| Selected passage |

Daily Archives: February 12, 2021

Will Georgia’s 2021 passing game be more than a little bit pregnant?

So, this was posted to Twitter, presumably to highlight Bennett’s propensity for rushing his reads and missing open receiving targets…

More interesting to me is the responses it generated from one of the writers at And The Valley Shook.

His premise is that, while Georgia’s offense is being modernized under Monken, it’s not being fully modernized.

Screenshot_2021-02-12 Max Toscano on Twitter

Screenshot_2021-02-12 Max Toscano on Twitter(1)

My thought is, that did work for LSU in 2019, so I can’t knock him for saying that, but while I think Smart is wedded to opening up the offense, I’m not sure how far he’s willing to go.  For one thing, that backfield is loaded.

| Data below |
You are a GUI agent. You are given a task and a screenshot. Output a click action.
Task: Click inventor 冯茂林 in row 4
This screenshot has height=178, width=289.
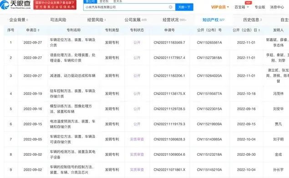(278, 94)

| Your tasks |
a) In the blog post on Georgia's 2021 passing game, under whom is Georgia's offense being modernized?
b) In the blog post on Georgia's 2021 passing game, repeat the stretch from "Will Georgia’s 2021" through "The Valley Shook.".

| Exercise results |
a) Monken

b)
Will Georgia’s 2021 passing game be more than a little bit pregnant?

So, this was posted to Twitter, presumably to highlight Bennett’s propensity for rushing his reads and missing open receiving targets…

More interesting to me is the responses it generated from one of the writers at And The Valley Shook.